Les relations entre Averda et l’Etat gabonais deviennent tendues : l’entreprise a récemment essuyé les foudres de Leandre Nzué, nouveau maire de la capitale Libreville qui, face à l’insalubrité chronique qui pèse sur la ville, a voulu résilier le contrat de la société. Averda, en charge de la gestion des déchets au Gabon depuis quatre ans, est depuis en conflit ouvert avec le nouveau maire qui fait de la lutte contre l’insalubrité l’une de ses priorités. Les difficultés d’Averda ne sont pas sans rappeler celles de Veolia au Gabon, dont l’éviction de la gestion de la Société d’énergie et d’eau du Gabon a été très médiatisée.

Jusque-là, Averda s’occupait de la salubrité dans la capitale Libreville, mais aussi dans la ville d’Akanda en assurant la collecte des déchets, le balayage des rues, le nettoyage des plages ou encore le curage des caniveaux ainsi que le transfert des déchets collectés au centre d’enfouissement de Mindoubé. Mais, à en croire la compagnie, l’Etat gabonais, via sa filiale Clean Africa n’a pas respecté ses promesses durant deux années d’affilé.

«Toute l’équipe d’Averda a conscience des répercussions qu’entraînera cette décision regrettable sur les Gabonais, nos employés, ainsi que leurs familles. C’est pourquoi nous tenons à rassurer toutes les personnes concernées, car nous mettons tout en œuvre pour trouver un accord satisfaisant avec Clean Africa et l’État gabonais», lit-on dans le communiqué de la société.

Précisant qu’en dépit de cette période de non-paiement et de hausse constante de la dette, Averda a maintenu ses services et a continué à rémunérer l’ensemble de ses 700 employés. Une situation qui s’est répercutée sur sa trésorerie en occasionnant des pertes financières considérables auxquelles la société doit maintenant faire face.

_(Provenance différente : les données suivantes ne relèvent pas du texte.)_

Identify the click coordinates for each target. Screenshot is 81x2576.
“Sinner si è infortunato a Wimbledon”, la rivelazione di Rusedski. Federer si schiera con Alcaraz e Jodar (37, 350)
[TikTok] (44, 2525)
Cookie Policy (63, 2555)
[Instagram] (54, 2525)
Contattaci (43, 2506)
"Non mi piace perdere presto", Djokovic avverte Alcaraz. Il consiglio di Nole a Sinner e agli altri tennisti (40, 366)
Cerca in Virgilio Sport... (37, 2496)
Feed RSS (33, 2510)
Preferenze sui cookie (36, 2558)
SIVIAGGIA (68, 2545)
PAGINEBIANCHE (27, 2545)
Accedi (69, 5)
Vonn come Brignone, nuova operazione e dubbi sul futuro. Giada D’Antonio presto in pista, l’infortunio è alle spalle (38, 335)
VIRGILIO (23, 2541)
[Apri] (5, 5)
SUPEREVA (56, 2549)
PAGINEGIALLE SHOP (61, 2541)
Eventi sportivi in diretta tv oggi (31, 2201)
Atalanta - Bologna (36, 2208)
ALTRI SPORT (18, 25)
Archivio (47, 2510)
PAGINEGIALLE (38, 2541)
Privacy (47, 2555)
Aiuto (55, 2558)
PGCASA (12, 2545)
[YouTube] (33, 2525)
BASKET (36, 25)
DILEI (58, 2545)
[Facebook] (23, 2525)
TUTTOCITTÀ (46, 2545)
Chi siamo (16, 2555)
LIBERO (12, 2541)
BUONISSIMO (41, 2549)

Averda opère au Gabon depuis quatre ans, mais également au Moyen-Orient et dans des pays comme le Congo-Brazzaville.

Ces tensions viennent de nouveau illustrer la gestion des ordures en Afrique, rendue difficile par des contrats fragiles entre les autorités et les compagnies spécialisées. Au Cameroun, les sites locaux ont par exemple annoncé, mardi 6 août 2019 que les employés de la société d’Hygiène de salubrité du Cameroun (Hysacam) entreront en grève pour réclamer le paiement de leurs arriérés de salaire.